_WHAT YOU ARE ASKED TO DO_
Could you arrange every line of the items below as a Markdown table with the columns Row and Line, numbering each row and leaving out blank lines?

_DATA SUPPLIED_
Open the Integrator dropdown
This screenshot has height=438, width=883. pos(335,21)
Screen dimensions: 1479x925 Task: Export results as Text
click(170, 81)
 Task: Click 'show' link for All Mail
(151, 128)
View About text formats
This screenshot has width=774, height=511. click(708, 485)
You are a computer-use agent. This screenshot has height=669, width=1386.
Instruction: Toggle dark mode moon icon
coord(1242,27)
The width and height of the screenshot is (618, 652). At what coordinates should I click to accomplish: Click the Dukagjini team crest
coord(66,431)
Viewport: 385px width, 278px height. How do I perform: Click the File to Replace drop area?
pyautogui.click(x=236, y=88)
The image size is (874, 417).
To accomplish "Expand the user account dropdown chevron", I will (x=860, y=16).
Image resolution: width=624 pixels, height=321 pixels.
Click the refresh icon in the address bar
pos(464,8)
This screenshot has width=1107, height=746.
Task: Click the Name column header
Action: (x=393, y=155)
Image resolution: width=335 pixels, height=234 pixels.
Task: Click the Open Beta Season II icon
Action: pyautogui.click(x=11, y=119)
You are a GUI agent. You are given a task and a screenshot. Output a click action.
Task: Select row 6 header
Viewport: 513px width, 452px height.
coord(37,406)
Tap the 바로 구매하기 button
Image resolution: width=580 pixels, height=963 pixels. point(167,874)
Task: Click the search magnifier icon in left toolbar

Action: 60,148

_REPLY TO THE TASK_
| Row | Line |
|---|---|
| 1 | Open the Integrator dropdown |
| 2 | This screenshot has height=438, width=883. pos(335,21) |
| 3 | Screen dimensions: 1479x925 Task: Export results as Text |
| 4 | click(170, 81) |
| 5 |  Task: Click 'show' link for All Mail |
| 6 | (151, 128) |
| 7 | View About text formats |
| 8 | This screenshot has width=774, height=511. click(708, 485) |
| 9 | You are a computer-use agent. This screenshot has height=669, width=1386. |
| 10 | Instruction: Toggle dark mode moon icon |
| 11 | coord(1242,27) |
| 12 | The width and height of the screenshot is (618, 652). At what coordinates should I click to accomplish: Click the Dukagjini team crest |
| 13 | coord(66,431) |
| 14 | Viewport: 385px width, 278px height. How do I perform: Click the File to Replace drop area? |
| 15 | pyautogui.click(x=236, y=88) |
| 16 | The image size is (874, 417). |
| 17 | To accomplish "Expand the user account dropdown chevron", I will (x=860, y=16). |
| 18 | Image resolution: width=624 pixels, height=321 pixels. |
| 19 | Click the refresh icon in the address bar |
| 20 | pos(464,8) |
| 21 | This screenshot has width=1107, height=746. |
| 22 | Task: Click the Name column header |
| 23 | Action: (x=393, y=155) |
| 24 | Image resolution: width=335 pixels, height=234 pixels. |
| 25 | Task: Click the Open Beta Season II icon |
| 26 | Action: pyautogui.click(x=11, y=119) |
| 27 | You are a GUI agent. You are given a task and a screenshot. Output a click action. |
| 28 | Task: Select row 6 header |
| 29 | Viewport: 513px width, 452px height. |
| 30 | coord(37,406) |
| 31 | Tap the 바로 구매하기 button |
| 32 | Image resolution: width=580 pixels, height=963 pixels. point(167,874) |
| 33 | Task: Click the search magnifier icon in left toolbar |
| 34 | Action: 60,148 |